Canadians and visitors to Canada, some of whom took on loans at ~ 12% interest (provided by Intrawest), were willing to pay the annual dues, given the superior quality, size and location of the properties, and the idea that they owned a piece of real-estate. Intrawest made money not only from the initial sale of points and the associated loan portfolio, but also as the manager and declarant of Club Intrawest. Following US timeshare legislation, they gave themselves power to increase dues, rent out room nights, and essentially make all club decisions, even though, by 2005, they owned only 5.2% of the 3.2 million points.

How did Intrawest gain control of a club that wasn’t theirs? As is common in the industry, Intrawest developed over 500 pages of complex rules and procedures (and 19 amendments) that gave them (as the club’s declarant) 15 times the voting power over members, along with the right to place 3 of their own employees on the club’s 5-person board of directors.

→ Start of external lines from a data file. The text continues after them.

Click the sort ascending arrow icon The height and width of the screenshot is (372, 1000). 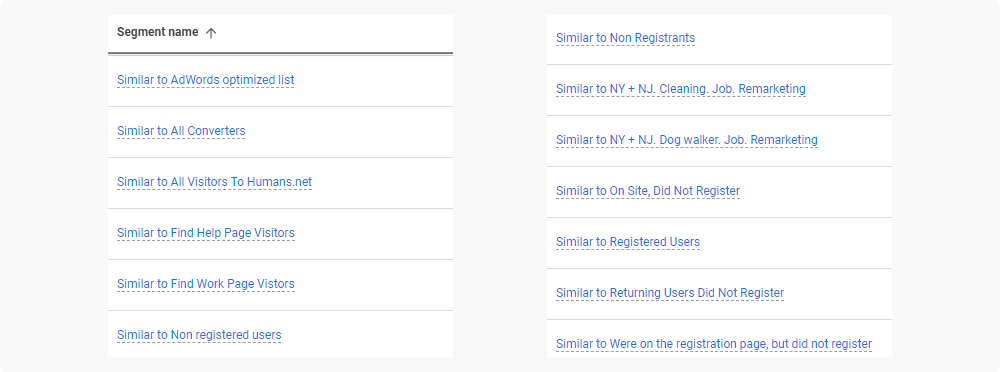[x=211, y=33]
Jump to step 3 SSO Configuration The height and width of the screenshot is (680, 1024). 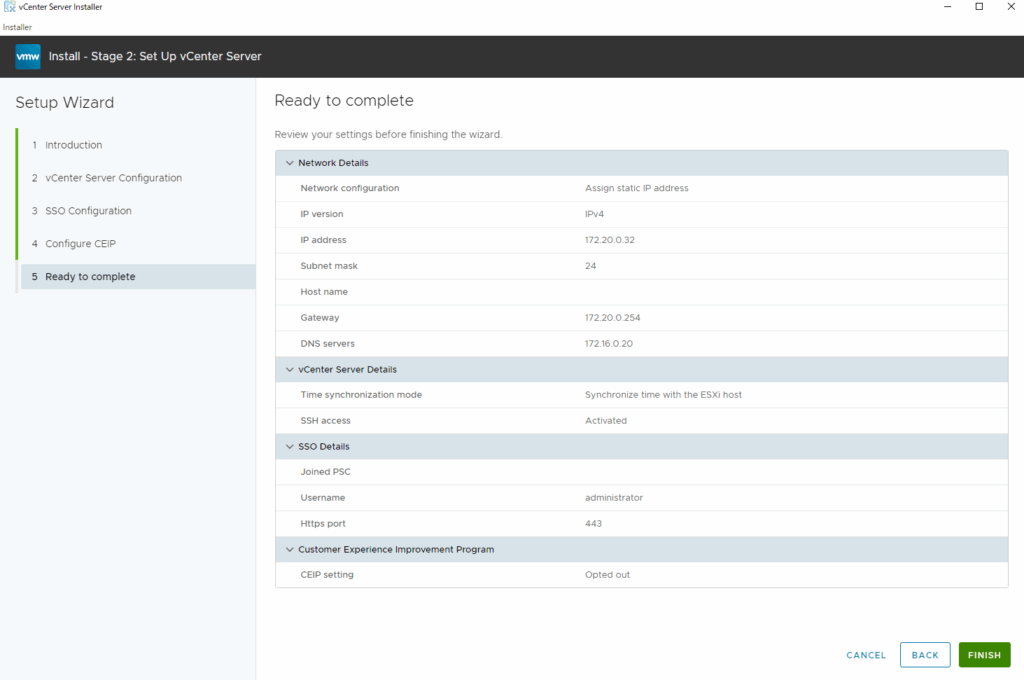(88, 211)
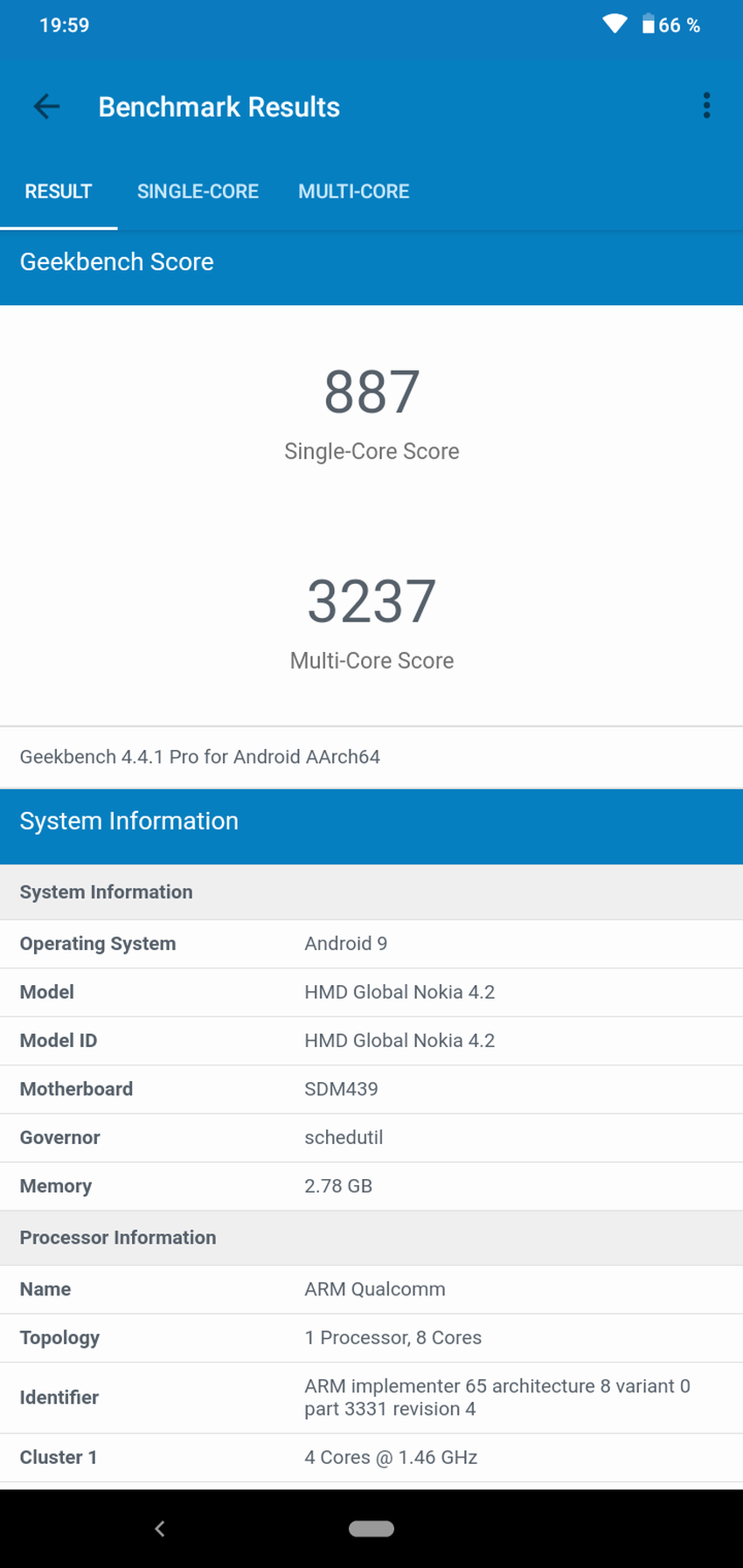
Task: Tap the Geekbench 4.4.1 Pro version row
Action: tap(372, 757)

By creating a separate entity, Intrawest was able to pursue a 100% occupancy rate on properties that they did not own, but controlled and managed, thereby reducing their financial risk while providing significant one-time (points sales) and recurring (club operations) revenue streams.

But then the 2008 economic down-turn hit, while online shopping took off. Families had less disposable income along with access to online vacation services (e.g. Expedia, and now Airbnb) that lowered the overall cost of holidays. With an increasingly educated consumer, the timeshare product became less attractive to young families. Intrawest, therefore, continued to target the older, more affluent consumer, who arguably had less time and inclination to shop on the internet. Point sale growth, however, stagnated. Intrawest, now owned by U.S. hedge-fund manager, Fortress, was not able to meet revenue targets and became saddled with too many points and the associated dues. So they went looking for a buyer.

Finally, seven years later, Intrawest convinced DRI to buy the timeshare operation for $85M, which included a bucket of points, a loan portfolio and a management contract (of the 9 Club Intrawest properties). But why would DRI want such a business?

DRI is part of a large group of U.S. timeshare developers (e.g. Marriott, Hilton, Westgate, etc..) many of whom have moved to points-based timeshare offerings. Unlike most developers, DRI does not develop properties themselves. Instead, they leverage economies of scale to become managers of nonprofit timeshare clubs (like Club Intrawest). DRI not only took over the management of the club, but also obtained ~4% of the current 4.3 million club points (that represent the 9 Club Intrawest properties), along with the associated role of declarant, with 15 times the voting power.

As the manager and declarant, DRI can raise annual dues by up to 20%, swap properties in and out of the club’s trusts, restructure the value of points per night, add additional properties into the trust (to obtain more points), disallow members from selling their membership below a set value (e.g. $50 per point) and force members to pay their dues on an annual basis, even if the points go unused.

Timeshare developers may claim that the timeshare industry is structured to protect the consumer, through lobbying by organizations such as the American Resort Development Association. These organizations, however, are funded by the developers and have resulted in legislation that protects the developer’s business model. Members are locked in to a lifetime membership and annual dues that, under the developer’s direction, could become more expensive than the annual vacations themselves. Through their self-provided powers, the timeshare developers can cancel annual meetings, block members from communicating with each other, prevent members from reviewing club documents, and raise dues without clear justification. Members in distress often have no other option but to pay the developer to take back their points, which the developer, in turn, sells all over again.